Stepping into Oktoberfest
April 18, 2006 · Written by Amber Turnau · Print This Article
Oktoberfest 2005: one festival, 17 days, six million visitors, 6.1 million steins of beer, 95 oxen, 482,000 chickens and 560,000 pork knuckles.
Yes, the hedonistic Munich-based beer festival is rowdy, raucous, and raunchy. The kind of hazy place where tourists and proud Bavarians stagger together to clink steins of amber lager and eat mountains of oversized food: entire Bavarian chickens, wurstl sausages, gigantic pickles, and massive pretzels. Above all, they drink beer. They drink from one-litre mugs known in Germany as maß (pronounced “mass”).
Our original Okoberfest game plan was to spend our first day relaxing and sightseeing in Munich. However, that plan went out the window when a giggling group of party-goers stumbled past our hostel. Curiosity won over and we decided to wander onto the fair grounds to check things out. Just to take a peek. It couldn’t hurt right? After all, it was only 3 p.m. As it turned out, our day had only gotten started.
The first thing we saw at the entrance to the fair was a poster of David Hasselhoff, the Baywatch star who is still a hero in Germany. Then we came across the fair rides – spinning, whirling, gravity-defying, vomit-inducing, rides.
Next, was the music. Faint at first before building into a cacophony of accordions, horned instruments and boisterous cheering. These were the drinking songs we would never quite understand, but would grow to love during our 48-hour stint at the festival.
We decided just take a quick look-see inside the first drinking tent we saw. What the heck! Gingerly we stepped into the Hofbraeuhaus, destined not
to emerge until midnight.
The “tent” was not really a tent at all, but a semi-permanent structure that houses 9,000 beer-drinking rowdies. Some, we could tell, had been there since the 9 a.m. bell. Blankly staring out from under their pointy grey souvenir hats, they swayed gently under their own weight with tilted, half-full steins in their hands. There were more than a dozen tents just like Hoffbrau dispersed throughout the Theresienwiese grounds, seating 100,000 people altogether.
“Ein Prozet. Ein Prozet.

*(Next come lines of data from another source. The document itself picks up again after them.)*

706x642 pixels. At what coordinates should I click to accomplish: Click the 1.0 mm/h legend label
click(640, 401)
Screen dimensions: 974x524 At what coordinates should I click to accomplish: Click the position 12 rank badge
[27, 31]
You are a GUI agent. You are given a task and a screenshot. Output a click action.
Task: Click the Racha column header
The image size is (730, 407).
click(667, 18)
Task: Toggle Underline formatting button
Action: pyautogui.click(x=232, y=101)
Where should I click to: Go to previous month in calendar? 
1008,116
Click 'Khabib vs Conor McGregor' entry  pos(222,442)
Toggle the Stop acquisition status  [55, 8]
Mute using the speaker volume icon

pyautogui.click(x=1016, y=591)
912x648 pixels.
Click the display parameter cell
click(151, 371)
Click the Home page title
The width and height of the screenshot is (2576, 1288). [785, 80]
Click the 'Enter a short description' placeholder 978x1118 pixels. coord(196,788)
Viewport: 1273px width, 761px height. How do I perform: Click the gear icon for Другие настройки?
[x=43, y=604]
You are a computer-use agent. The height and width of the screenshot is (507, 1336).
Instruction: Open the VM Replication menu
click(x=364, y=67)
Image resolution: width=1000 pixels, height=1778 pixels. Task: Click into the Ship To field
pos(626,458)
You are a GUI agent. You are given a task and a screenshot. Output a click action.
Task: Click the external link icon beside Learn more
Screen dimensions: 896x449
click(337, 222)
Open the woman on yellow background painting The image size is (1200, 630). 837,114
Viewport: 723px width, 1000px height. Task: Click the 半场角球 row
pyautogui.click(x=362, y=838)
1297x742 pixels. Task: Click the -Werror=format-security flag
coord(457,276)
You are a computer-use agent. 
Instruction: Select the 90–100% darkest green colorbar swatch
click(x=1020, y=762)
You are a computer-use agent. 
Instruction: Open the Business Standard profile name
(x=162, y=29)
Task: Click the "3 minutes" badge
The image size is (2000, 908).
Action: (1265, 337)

Geme … something …something … keit …” singers trailed off as they sung along to the most popular drinking song, and raised their steins in the air, beer overflowing onto the tables and their brand new Oktoberfest t-shirts.
Then a barrage of misplaced American songs followed: “New York, New York”, “Take Me Home, Country Roads” and “Hey! Baby.”
A bar maid wearing a dirndl, the Bavarian woman’s traditional bust-popping dress, walked by our section. Why not grab “Ein maß bitte?” When she returned, she was bear-hugging 10 steins, each weighing at least two kilos (As legend has it, the festival record is 18). She slammed them down on the table with vigour and started collecting the money. When one man took his drink without paying, she tore up one side of him and down the other in German, grabbed the beer out of his hands and stormed off, smiling sweetly at the next table as she took their order.
Though the festival runs just under three weeks, rumour has it that good waitresses can clear up to 10,000 Euros. Many of them work in Munich’s beer halls the rest of the year or have had their jobs handed down to them through generations.
A couple steins later, we were caught up in the circus atmosphere, singing along with the songs and cheering our neighbours “Ein, twei, g’supta!” Later that night, amidst the chaos, we met a middle-aged Bavarian man, dressed in traditional lederhosen, which literally means “leather trousers.”
As someone who has been attending Oktoberfest for most of his life, and surviving, he had a piece of advice for us: “These tourists, they don’t know the trick to drinking,” he said knowingly as he dug into his hearty chicken and potato dinner and took a long swig of the Bavarian nectar. “You drink a few steins, then you eat.” He proceeded to break a pretzel into pieces and hand them out to everyone at our table. “Now you can drink some more,” he said with a grin, gesturing to the beer. And drink we did. And drink. And drink.
Bavarians have been celebrating Oktoberfest since 1810. The festival, which they affectionately call “die Wiesn,” began as a celebration in honour of the Bavarian Crown Prince Ludwig and his new bride, Princess Therese von Sachsen-Hildburghausen, quite a tongue twister.
In the beginning, the festival actually did start in October, and lasted for five days, but because the Bavarians were having so much fun, they decided to prolong it, and push the start date forward into mid-September, when the weather is better. The original festival featured horse races, which later transformed into an agriculture and food fair.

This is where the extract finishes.